It was the mid-80s, in hindsight some of the best years of my life. At Yokota Air Base I was happy to get to work on a host of different Air Force aircraft such as the C-5, UH-1, WC-135, C-9, C-141, T-39 and my favorite—the C-130, or the C-130E “Hercules” to be exact.

One of our “Herc’s” was giving us fits. For almost a year it continued to cause great concern to aircrews when for no apparent reason the airplane’s autopilot would cause it to dramatically pitch up or down. It didn’t happen every flight—the problem would come and go. There were times when it would fly perfectly for two or three weeks before it would startle the hell out of some aircrew again.

Over the course of months we changed every component that could conceivably cause the malfunction. We could never duplicate it on the ground, so all we could do was change a likely component and perform a comprehensive operational check and then let it fly again. Of course after doing that we briefed every aircrew to watch out for a possible “pitching autopilot.” Sure enough we would be out there yet again for the umpteenth time trying figure it out. Like every other time though it always seemed to check out perfectly.

_Excerpted records_
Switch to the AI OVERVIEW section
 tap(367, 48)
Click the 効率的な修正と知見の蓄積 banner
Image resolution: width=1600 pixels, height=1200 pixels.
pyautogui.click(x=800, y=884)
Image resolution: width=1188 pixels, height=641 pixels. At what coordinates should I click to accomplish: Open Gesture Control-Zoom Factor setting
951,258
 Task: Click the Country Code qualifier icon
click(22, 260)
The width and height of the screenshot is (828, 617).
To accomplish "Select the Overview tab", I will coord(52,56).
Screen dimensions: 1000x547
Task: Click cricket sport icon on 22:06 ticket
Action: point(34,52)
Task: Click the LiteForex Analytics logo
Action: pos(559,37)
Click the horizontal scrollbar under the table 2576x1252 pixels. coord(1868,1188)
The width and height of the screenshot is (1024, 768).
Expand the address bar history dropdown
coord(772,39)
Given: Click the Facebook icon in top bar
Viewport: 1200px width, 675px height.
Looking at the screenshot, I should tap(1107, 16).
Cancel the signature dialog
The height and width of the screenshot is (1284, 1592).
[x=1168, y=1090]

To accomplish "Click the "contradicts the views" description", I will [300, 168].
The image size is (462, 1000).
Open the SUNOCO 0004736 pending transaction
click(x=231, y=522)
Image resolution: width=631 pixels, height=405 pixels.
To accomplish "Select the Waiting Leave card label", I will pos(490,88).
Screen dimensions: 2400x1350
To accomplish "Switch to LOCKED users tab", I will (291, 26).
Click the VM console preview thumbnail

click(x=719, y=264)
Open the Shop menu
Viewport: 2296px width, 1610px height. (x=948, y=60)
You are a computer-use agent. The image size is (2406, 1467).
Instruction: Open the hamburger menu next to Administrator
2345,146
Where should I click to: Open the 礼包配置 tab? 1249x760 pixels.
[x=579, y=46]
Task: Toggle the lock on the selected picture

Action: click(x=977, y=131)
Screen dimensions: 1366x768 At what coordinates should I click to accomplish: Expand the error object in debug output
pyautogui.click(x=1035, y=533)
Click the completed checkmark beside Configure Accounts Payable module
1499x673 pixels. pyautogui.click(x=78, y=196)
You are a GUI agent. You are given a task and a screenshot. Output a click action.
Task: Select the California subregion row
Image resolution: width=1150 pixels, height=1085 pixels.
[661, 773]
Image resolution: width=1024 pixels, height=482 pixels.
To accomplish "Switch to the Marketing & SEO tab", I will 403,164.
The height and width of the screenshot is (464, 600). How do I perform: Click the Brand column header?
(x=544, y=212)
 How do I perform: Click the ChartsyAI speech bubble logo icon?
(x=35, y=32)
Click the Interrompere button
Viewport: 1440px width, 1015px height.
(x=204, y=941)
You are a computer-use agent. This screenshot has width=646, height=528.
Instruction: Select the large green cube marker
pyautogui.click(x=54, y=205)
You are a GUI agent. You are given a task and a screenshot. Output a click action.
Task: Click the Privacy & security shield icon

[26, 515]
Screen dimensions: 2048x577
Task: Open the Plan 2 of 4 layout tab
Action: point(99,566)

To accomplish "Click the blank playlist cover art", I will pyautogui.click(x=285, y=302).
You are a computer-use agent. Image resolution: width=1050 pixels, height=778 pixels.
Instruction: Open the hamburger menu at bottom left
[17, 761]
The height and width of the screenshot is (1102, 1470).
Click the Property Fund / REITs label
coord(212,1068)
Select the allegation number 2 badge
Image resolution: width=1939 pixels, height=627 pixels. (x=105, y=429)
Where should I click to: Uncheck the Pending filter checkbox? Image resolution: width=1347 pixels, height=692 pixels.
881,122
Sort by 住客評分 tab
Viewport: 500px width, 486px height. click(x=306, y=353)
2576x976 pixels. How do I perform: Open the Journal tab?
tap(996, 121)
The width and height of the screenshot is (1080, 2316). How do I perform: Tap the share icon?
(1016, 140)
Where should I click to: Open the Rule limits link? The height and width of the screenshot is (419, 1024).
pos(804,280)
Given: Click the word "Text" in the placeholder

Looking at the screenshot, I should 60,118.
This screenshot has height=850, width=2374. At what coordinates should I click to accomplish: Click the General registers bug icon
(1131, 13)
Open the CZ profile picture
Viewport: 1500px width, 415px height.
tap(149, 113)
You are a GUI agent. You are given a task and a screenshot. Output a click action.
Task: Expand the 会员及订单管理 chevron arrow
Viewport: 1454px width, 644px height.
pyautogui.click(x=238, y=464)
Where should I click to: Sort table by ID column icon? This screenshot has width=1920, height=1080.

_Directions_
**A)** Echo the autopilot story starting at "It was the mid-80s, in" and ending at "some aircrew again.".
**B)** Condense the paragraph of the autopilot story that begins "Over the course of months" into a shorter version that keeps its main facts.
The records play no part in this.

_Answers provided_
**A)**
It was the mid-80s, in hindsight some of the best years of my life. At Yokota Air Base I was happy to get to work on a host of different Air Force aircraft such as the C-5, UH-1, WC-135, C-9, C-141, T-39 and my favorite—the C-130, or the C-130E “Hercules” to be exact.

One of our “Herc’s” was giving us fits. For almost a year it continued to cause great concern to aircrews when for no apparent reason the airplane’s autopilot would cause it to dramatically pitch up or down. It didn’t happen every flight—the problem would come and go. There were times when it would fly perfectly for two or three weeks before it would startle the hell out of some aircrew again.

**B)** For months, the crew replaced every component that could plausibly cause the malfunction. Because the fault never appeared on the ground, they could only swap a likely part, run a comprehensive operational check, and return the aircraft to flight, briefing each aircrew to watch for a "pitching autopilot." The problem kept recurring, yet the system always seemed to check out perfectly.